(begin)

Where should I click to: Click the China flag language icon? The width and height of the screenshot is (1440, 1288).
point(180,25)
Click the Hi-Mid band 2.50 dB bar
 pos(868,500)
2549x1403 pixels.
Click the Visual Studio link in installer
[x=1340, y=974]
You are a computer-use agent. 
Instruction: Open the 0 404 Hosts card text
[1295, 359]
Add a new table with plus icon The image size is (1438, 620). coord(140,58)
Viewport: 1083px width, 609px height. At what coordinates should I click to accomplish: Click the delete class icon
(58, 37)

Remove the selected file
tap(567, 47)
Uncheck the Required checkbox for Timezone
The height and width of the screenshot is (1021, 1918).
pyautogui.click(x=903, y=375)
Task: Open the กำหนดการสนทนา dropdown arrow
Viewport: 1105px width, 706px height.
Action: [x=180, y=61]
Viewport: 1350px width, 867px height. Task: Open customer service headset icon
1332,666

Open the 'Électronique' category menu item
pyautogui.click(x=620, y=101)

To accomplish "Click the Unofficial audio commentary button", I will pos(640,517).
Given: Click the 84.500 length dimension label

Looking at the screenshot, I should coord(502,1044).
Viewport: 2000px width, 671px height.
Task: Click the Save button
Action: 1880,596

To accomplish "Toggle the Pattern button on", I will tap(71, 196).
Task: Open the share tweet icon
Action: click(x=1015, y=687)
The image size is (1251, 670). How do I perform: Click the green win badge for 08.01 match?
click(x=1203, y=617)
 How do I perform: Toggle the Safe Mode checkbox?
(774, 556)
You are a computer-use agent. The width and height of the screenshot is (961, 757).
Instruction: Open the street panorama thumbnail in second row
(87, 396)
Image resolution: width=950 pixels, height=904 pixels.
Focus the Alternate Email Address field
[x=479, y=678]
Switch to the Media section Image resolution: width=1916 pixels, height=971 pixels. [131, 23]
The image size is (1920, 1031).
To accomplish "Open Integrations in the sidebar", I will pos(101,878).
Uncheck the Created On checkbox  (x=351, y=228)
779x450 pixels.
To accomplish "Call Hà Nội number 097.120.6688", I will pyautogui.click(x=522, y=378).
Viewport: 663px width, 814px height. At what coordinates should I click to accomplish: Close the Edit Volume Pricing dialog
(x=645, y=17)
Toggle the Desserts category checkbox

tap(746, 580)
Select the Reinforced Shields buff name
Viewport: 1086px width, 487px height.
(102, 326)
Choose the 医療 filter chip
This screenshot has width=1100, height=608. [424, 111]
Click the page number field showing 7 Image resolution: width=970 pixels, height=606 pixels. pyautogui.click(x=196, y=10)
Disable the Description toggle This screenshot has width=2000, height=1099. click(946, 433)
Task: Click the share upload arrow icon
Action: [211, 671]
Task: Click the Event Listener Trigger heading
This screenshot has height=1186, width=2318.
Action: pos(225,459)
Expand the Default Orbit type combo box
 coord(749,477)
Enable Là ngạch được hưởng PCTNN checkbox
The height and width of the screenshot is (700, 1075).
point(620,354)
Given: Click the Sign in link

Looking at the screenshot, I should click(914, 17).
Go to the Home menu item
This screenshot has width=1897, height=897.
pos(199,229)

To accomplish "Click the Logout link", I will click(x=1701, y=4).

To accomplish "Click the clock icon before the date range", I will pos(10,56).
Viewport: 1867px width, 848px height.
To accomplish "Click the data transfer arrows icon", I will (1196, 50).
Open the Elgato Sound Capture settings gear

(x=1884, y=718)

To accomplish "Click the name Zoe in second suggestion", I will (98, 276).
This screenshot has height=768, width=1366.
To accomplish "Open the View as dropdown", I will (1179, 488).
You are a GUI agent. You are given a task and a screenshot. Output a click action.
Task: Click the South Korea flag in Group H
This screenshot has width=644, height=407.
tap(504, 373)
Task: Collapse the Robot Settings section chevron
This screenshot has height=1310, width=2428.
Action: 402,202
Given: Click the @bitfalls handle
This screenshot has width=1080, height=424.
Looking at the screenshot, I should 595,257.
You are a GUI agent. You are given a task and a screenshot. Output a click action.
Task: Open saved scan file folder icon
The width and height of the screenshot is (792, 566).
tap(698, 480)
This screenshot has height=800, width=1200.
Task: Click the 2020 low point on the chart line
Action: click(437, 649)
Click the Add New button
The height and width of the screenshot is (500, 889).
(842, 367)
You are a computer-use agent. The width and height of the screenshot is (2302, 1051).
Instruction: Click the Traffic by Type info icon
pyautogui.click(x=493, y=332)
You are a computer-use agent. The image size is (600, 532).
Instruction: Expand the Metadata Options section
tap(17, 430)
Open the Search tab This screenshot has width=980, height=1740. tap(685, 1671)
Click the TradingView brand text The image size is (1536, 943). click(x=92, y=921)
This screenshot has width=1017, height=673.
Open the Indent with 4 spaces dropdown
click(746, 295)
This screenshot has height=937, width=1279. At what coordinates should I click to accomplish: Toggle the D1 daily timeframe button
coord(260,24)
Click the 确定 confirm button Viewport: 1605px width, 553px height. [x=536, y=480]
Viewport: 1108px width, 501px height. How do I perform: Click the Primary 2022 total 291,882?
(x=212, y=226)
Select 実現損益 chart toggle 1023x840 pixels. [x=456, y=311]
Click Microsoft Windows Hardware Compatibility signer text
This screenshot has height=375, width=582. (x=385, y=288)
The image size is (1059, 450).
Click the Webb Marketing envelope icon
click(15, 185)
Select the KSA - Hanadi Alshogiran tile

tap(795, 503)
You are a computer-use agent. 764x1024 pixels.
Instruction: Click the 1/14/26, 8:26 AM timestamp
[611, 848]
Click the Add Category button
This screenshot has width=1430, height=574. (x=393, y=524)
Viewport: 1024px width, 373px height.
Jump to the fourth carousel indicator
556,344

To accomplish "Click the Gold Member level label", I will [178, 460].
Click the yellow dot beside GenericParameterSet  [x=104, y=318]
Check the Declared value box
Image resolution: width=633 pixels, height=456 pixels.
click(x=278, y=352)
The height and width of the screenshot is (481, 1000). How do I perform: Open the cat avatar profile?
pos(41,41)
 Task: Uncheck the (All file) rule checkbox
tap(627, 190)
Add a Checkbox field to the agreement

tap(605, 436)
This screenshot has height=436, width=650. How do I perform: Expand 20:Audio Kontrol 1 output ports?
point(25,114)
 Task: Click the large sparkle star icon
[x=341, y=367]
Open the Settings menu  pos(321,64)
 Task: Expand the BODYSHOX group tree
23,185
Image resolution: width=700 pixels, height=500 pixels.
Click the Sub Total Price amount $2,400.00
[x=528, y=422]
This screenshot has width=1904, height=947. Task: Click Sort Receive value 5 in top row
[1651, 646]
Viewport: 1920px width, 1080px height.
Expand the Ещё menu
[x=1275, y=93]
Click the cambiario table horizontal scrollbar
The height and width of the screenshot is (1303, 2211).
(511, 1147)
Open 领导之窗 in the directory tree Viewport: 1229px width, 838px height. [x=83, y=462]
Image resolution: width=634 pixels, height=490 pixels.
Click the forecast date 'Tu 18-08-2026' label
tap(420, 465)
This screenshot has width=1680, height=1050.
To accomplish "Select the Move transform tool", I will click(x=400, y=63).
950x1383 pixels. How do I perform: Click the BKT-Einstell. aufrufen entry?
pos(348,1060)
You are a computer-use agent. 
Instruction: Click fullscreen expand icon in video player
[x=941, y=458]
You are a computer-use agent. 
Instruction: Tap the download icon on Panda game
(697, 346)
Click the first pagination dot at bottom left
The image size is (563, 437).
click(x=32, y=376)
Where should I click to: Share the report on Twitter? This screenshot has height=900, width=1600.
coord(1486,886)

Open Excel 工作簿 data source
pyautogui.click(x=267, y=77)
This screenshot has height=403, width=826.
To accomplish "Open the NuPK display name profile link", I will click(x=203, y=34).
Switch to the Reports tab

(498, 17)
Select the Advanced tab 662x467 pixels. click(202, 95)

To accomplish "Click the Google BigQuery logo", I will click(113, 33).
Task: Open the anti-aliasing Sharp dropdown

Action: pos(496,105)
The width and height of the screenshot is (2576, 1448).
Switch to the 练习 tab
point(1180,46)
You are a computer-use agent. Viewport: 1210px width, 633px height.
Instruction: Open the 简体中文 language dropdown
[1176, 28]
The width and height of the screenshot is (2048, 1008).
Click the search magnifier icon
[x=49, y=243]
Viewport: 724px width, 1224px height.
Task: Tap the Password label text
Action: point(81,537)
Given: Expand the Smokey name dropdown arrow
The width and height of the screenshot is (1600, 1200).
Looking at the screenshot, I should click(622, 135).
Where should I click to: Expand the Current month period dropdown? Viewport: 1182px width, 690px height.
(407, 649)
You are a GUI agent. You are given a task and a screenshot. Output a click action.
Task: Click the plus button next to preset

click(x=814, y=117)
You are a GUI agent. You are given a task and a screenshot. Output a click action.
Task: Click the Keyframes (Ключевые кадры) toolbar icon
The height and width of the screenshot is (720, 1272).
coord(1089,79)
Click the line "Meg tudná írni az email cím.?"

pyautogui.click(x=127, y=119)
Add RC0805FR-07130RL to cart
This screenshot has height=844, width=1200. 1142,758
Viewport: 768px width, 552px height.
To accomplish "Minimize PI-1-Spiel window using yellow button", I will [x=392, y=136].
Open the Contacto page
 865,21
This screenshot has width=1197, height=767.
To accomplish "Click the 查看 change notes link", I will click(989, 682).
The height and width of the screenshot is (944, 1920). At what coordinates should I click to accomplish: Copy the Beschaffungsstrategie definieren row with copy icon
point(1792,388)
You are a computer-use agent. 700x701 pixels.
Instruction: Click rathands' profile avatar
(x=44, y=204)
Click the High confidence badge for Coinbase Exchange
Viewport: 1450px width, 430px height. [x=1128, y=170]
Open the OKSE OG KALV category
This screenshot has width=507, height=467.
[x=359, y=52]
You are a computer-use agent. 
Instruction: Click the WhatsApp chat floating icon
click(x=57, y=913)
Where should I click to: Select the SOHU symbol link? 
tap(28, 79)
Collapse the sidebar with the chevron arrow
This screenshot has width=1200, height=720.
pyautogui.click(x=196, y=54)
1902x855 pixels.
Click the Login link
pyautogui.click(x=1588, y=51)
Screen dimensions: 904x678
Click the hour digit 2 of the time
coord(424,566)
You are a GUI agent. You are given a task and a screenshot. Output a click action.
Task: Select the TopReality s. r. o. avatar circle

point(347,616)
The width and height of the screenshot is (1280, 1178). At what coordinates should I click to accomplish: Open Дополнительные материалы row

(end)

● **Work required**
Quote the records from the line with "will click(113, 33)." to the line with "click(x=814, y=117)", including both of those lines.

● **Result of the exercise**
To accomplish "Click the Google BigQuery logo", I will click(113, 33).
Task: Open the anti-aliasing Sharp dropdown

Action: pos(496,105)
The width and height of the screenshot is (2576, 1448).
Switch to the 练习 tab
point(1180,46)
You are a computer-use agent. Viewport: 1210px width, 633px height.
Instruction: Open the 简体中文 language dropdown
[1176, 28]
The width and height of the screenshot is (2048, 1008).
Click the search magnifier icon
[x=49, y=243]
Viewport: 724px width, 1224px height.
Task: Tap the Password label text
Action: point(81,537)
Given: Expand the Smokey name dropdown arrow
The width and height of the screenshot is (1600, 1200).
Looking at the screenshot, I should click(622, 135).
Where should I click to: Expand the Current month period dropdown? Viewport: 1182px width, 690px height.
(407, 649)
You are a GUI agent. You are given a task and a screenshot. Output a click action.
Task: Click the plus button next to preset

click(x=814, y=117)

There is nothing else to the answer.